Amplitudes are complex numbers; they add as arrows in the complex plane. When two paths arrive in phase, their arrows reinforce and the probability grows. When they arrive 180° out of phase, the arrows cancel and the probability drops to zero — even though each individual path has a non-zero amplitude.

This "add then square" rule is the Feynman sum-over-paths principle in miniature. In the full path-integral formulation of quantum mechanics, the amplitude to go from A to B is the sum of amplitudes over all possible intermediate routes. Each route contributes e^{iS/\hbar}, where S is a classical action. When neighbouring routes differ by action much larger than \hbar, their phases scramble and their amplitudes cancel; when they differ by less than \hbar, they reinforce. The classical trajectory is where the phase is stationary and the contributions add up constructively. For a qubit circuit, the "paths" are the different sequences of basis states the qubit could be in at each time step, and the rule is the same — the amplitudes add, and the probability is the squared magnitude of the sum.

The double-slit experiment — the canonical interference picture

The cleanest physical demonstration of amplitudes-versus-probabilities is the double-slit experiment. Fire a single particle — a photon, an electron, even a C_{60} fullerene molecule (Zeilinger's group did this in 1999) — at a barrier with two narrow slits. Behind the barrier, a screen records where the particle lands.

If particles were tiny classical billiard balls and the slits were just two possible paths, you would expect the intensity pattern on the screen to be the sum of the intensities from each slit taken alone. Cover slit B, you get a blob behind slit A. Cover slit A, you get a blob behind slit B. Uncover both, you get the sum — two blobs.

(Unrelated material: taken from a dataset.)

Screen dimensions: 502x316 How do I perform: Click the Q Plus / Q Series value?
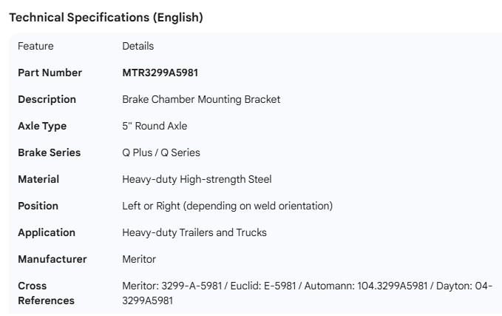(x=161, y=152)
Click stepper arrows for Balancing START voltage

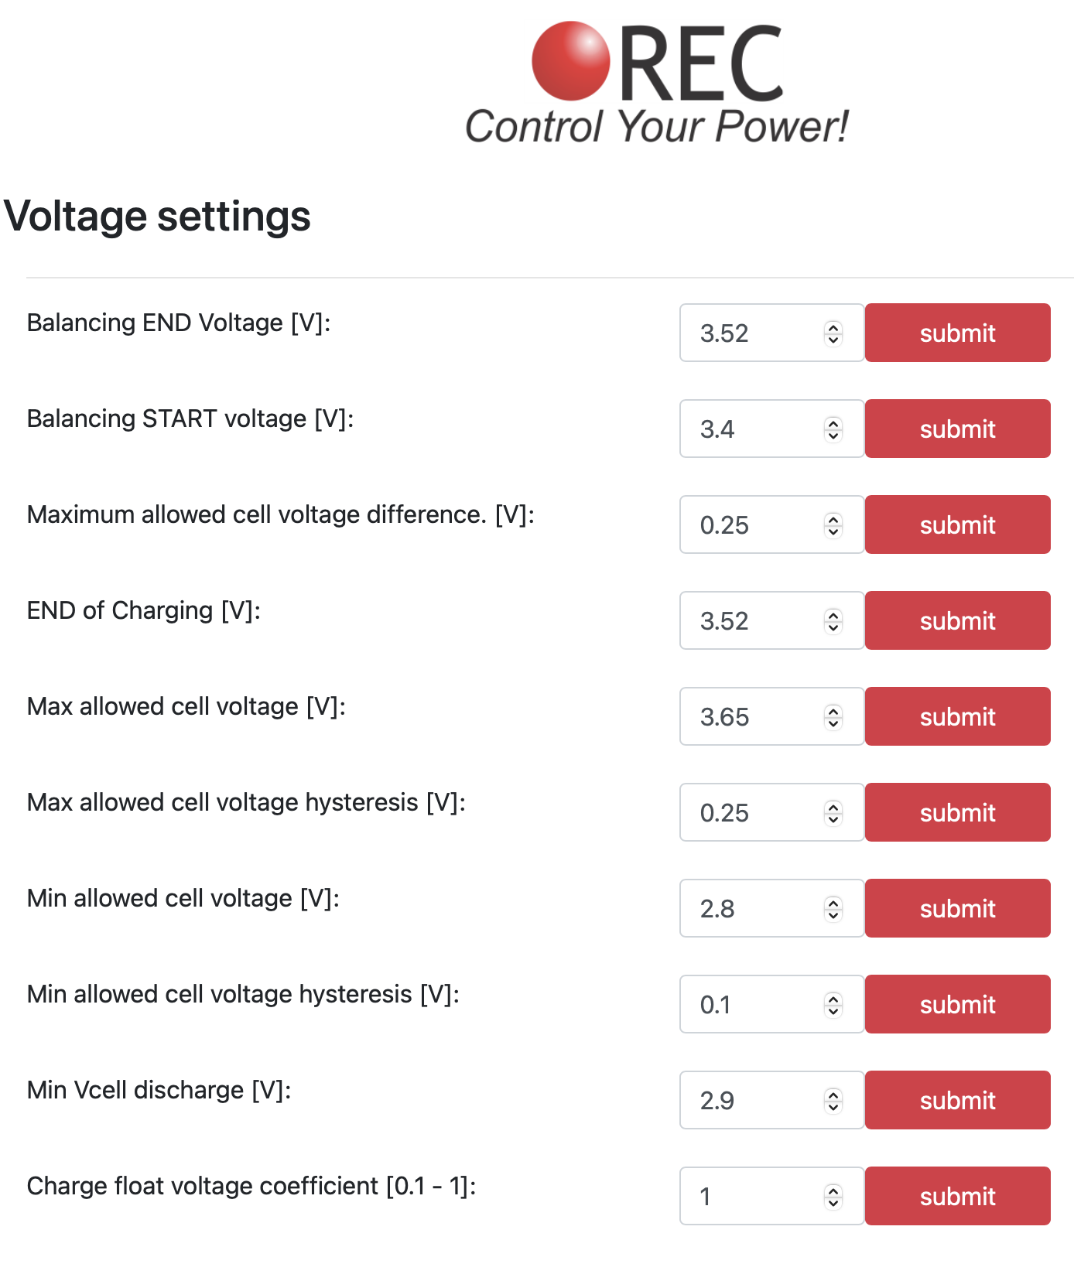pos(833,429)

That is not what happens. With both slits open, the screen shows a series of alternating bright and dark bands — an interference pattern — with some positions on the screen receiving less light than with only one slit open. In places where "slit A alone" and "slit B alone" would each send some small amount of light, "both slits open" sometimes sends zero. The two light beams are not just adding; they are cancelling at dark fringes and reinforcing at bright fringes.

This is exactly the amplitude-addition rule from the previous section, now played out in space. The amplitude for a photon to land at a point P on the screen is the sum of two path-amplitudes: one for the photon going through slit A to P, one for slit B to P. Each path-amplitude has a magnitude and a phase. The phase depends on the path length — longer paths acquire more phase. When both paths to P have the same length (straight in front of the midpoint between the slits), the amplitudes arrive in phase and add — bright fringe. When the path lengths differ by half a wavelength, the amplitudes are 180° out of phase and cancel — dark fringe.

The double-slit pattern. Each point on the screen receives two path-amplitudes — one through slit A, one through slit B — and the probability of detection there is the squared magnitude of their sum. Dark fringes are where the two amplitudes are 180° out of phase and cancel.

The crucial subtlety: the interference pattern appears even when you fire one photon at a time, with seconds between shots. Each photon arrives at a specific point on the screen; after many thousands of photons, the collected dots recreate the bands. No photon interferes with another photon — each photon interferes with itself, because the amplitude to arrive at a given screen point contains contributions from both slits simultaneously. This is the signature that distinguishes quantum superposition (amplitudes through two paths, for one particle) from classical randomness (probabilities for "which path the particle took," as if it took one or the other). The two-slit experiment was how the difference was finally nailed down, over the first half of the 20th century.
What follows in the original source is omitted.